In July 2016, the board of directors for the Baseball Hall of Fame announced changes that all but shut the door on players who made their greatest mark before 1970.
In splitting nominees into one of four eras depending on when their best seasons occurred, the Hall of Fame opted to have veteran candidates from the 1970-1987 and 1988-present eras considered at least twice every five years. But the Hall opted to have players who made their greatest contribution between 1950 and 1969 considered just once every five years.
For 83-year-old Rocky Colavito, it could very well end any hope of him being enshrined in his lifetime.
The former Indians great, one of the top sluggers of the 1950s and ’60s, might rank among the most popular aging candidates online, with an active contingent of supporters. But Colavito knows better than to get his hopes up.
In fact, challenges for veteran candidates began long before last July.
The Hall of Fame hasn’t considered the same era of veteran candidates in consecutive years since 2002. Not coincidentally, veteran voters haven’t inducted any living former players in this time. Just three deceased ones — Joe Gordon, Ron Santo and Deacon White — have been enshrined by veteran voters in this span.
In April, Luis Tiant caused a bit of a stir by telling Sporting News that he’s instructed his family not to go to Cooperstown if he’s voted in after he dies. Told of what Tiant said, Colavito said he’s offered similar instructions for his loved ones.
“I told my family that, ‘If they vote me in after I’m dead, you tell ‘em for me to stick it up their ass,’” Colavito said in a phone interview from his Pennsylvania home. “That’s what I told my family and I meant it.

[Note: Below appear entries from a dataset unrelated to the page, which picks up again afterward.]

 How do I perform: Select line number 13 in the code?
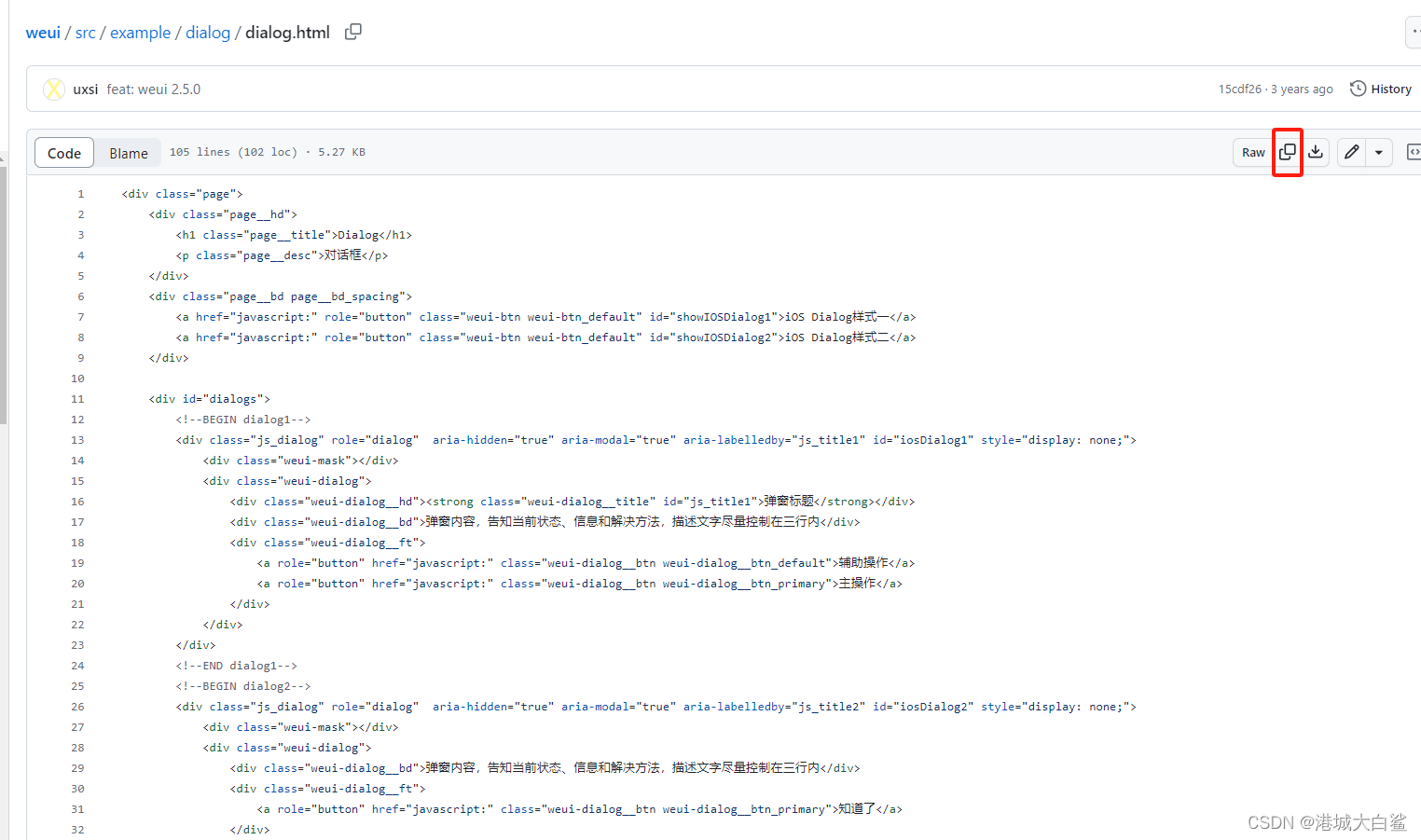tap(77, 439)
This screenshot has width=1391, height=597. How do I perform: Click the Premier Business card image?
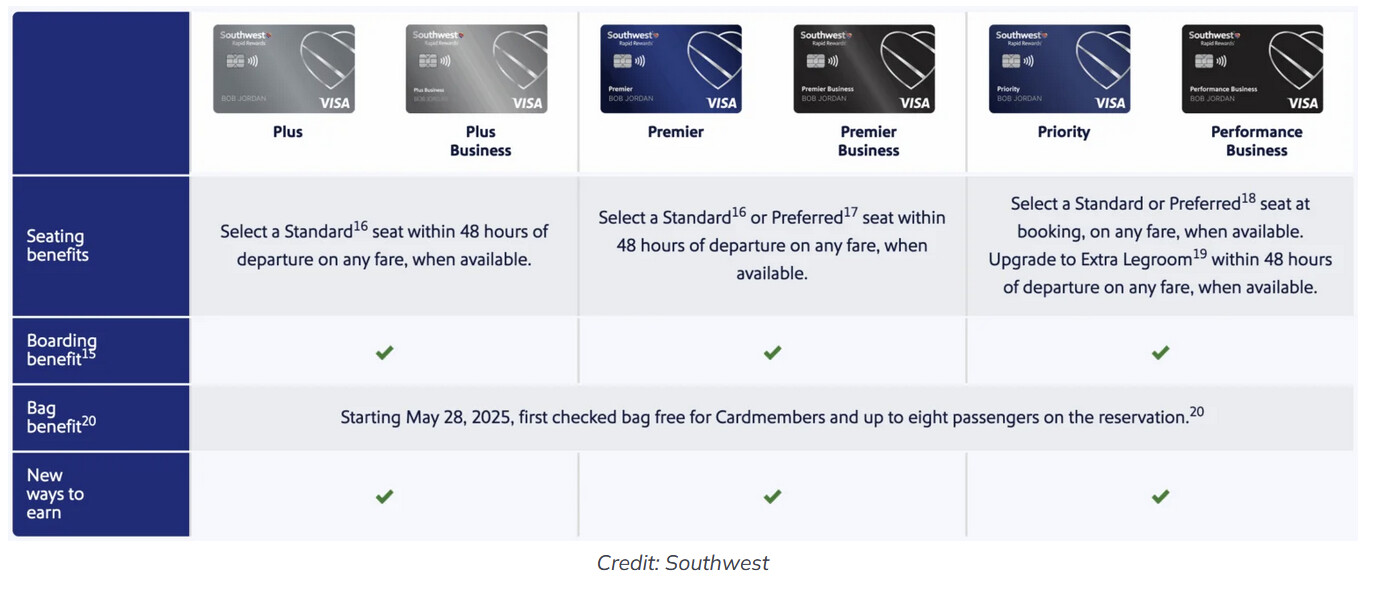864,69
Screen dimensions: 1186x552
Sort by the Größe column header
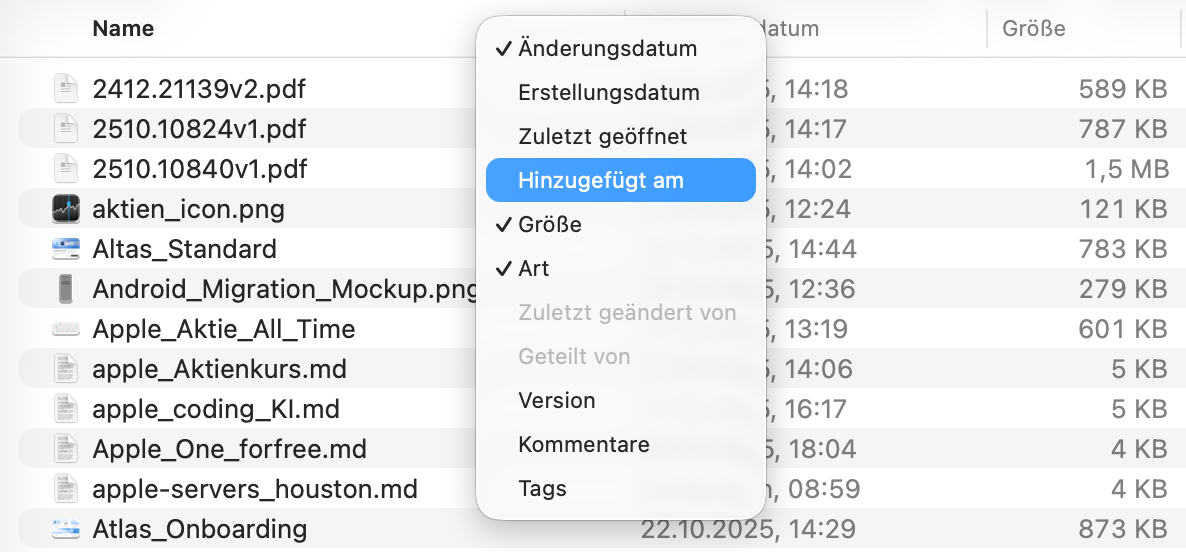click(x=1034, y=29)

It ain’t going to do me any good when I’m dead.”
It’s uncertain when the Hall of Fame will revisit this policy.
Cooperstown chances: 20 percent
Why: The Hall of Fame has no shortage of recently retired candidates these days through the Baseball Writers’ Association of America, with stars such as Greg Maddux, Ken Griffey Jr. and Pedro Martinez sailing through on their first try with the writers in recent years.
With such a robust pool, Cooperstown can afford to be fickle with the Tiants and Colavitos of the baseball world.
It’s unfortunate, though, for the players who wind up being jerked around for decades.
“Any player that plays this game would be a liar in my mind, my opinion, if he said he didn’t give a s— if he got into the Hall of Fame or not,” Colavito said. “I care. I’d love to be in the Hall of Fame. It’s not in my hands, of course.”
Colavito added, “I checked some of the records and I know I have a better record than a lot of the guys that are in.”
Statistically, he wouldn’t be a terrible choice, particularly in terms of peak offensive value. By adjusted offensive production, Colavito was more than 30 percent better than average hitters during his career. He hit at least 30 home runs seven times and topped 40 three times. Colavito also had more home runs than anyone in baseball from 1958 through 1962, with 200, according to the Baseball-Reference.com Play Index tool.
He thrived both with the Indians and after he was traded for Harvey Kuenn following the 1959 season in the trade that inspired the famous “Curse of Rocky Colavito.”
His case suffers because his career ended relatively early, with Colavito playing just 247 games after his 33rd birthday. He barely registered as a candidate when he first became eligible with the BBWAA, drawing two votes out of 365 ballots cast in 1974 and one vote in 1975.
Colavito will also face challenges in that a number of other worthy candidates remain outside Cooperstown. Asked of candidates he favors, Colavito mentions former Washington Senators slugger Roy Sievers and his brief teammate on the 1968 Dodgers, Ken Boyer.
There’s Tiant, a friend who Colavito speaks with by phone a few times a year.
“I roomed with (Jim) Bunning for three years, but he had more wins than Bunning did,” Colavito said of Tiant.
Then there’s Colavito’s teammate from the Indians, Minnie Minoso.
“He could run,” Colavito said. “He had a pretty good arm. He was somewhat at times erratic in the outfield, make a great play and then miss one that you thought he should have caught. But he could make some outstanding plays. He had some power and he was one hell of a good hitter. He bore down 100 percent of the time and was a good teammate. … I think that kind of guy is deserving.”
Colavito was also good friends and roommates with one of the finest players in baseball history, in terms of talent, who will probably never get in Cooperstown: Herb Score. Score went 36-19 with a 2.68 ERA and 508 strikeouts over his first two full seasons before taking a Gil McDougald line drive to the face on May 7, 1957. Colavito raced from right field to the pitcher’s mound, putting his glove below Score’s head to stabilize it.
Asked whether Score would have been a Hall of Famer if not for his injury, Colavito carefully considered his words.
“Everybody says that him getting hit was the end of his career, so to speak,” Colavito said. “That’s not so. He came back and he was pitching well. What happened was, he hated the mound in Griffith Stadium. He threw a ball in Griffith Stadium … and it pulled the tendons away from his elbow and he was hurt. That’s how he hurt his arm.”
This injury occurred April 30, 1958. After, Colavito said, Indians personnel didn’t know what they were doing with Score, putting his elbow in heating packs and then having him go throw until he felt pain. Score shined in his first appearance weeks later on June 14, striking out five in three scoreless innings. But he felt pain on the last hitter he faced.
“He never was the same after that,” Colavito said. “He slung the ball instead of popping it.”
His career long behind him and his Hall of Fame chances distant, Colavito instead focuses on the things that are important. He has five granddaughters, one great-grandson and will celebrate 63 years of marriage with his wife Carmen in October.
Asked whether he had any tips on how to stay married so long, Colavito said, “I think the best thing is, just keep everything on an even keel. Don’t get blown out of proportion if things go bad. And don’t go overboard if things are fantastic. Try to handle things with the same ease if you can.”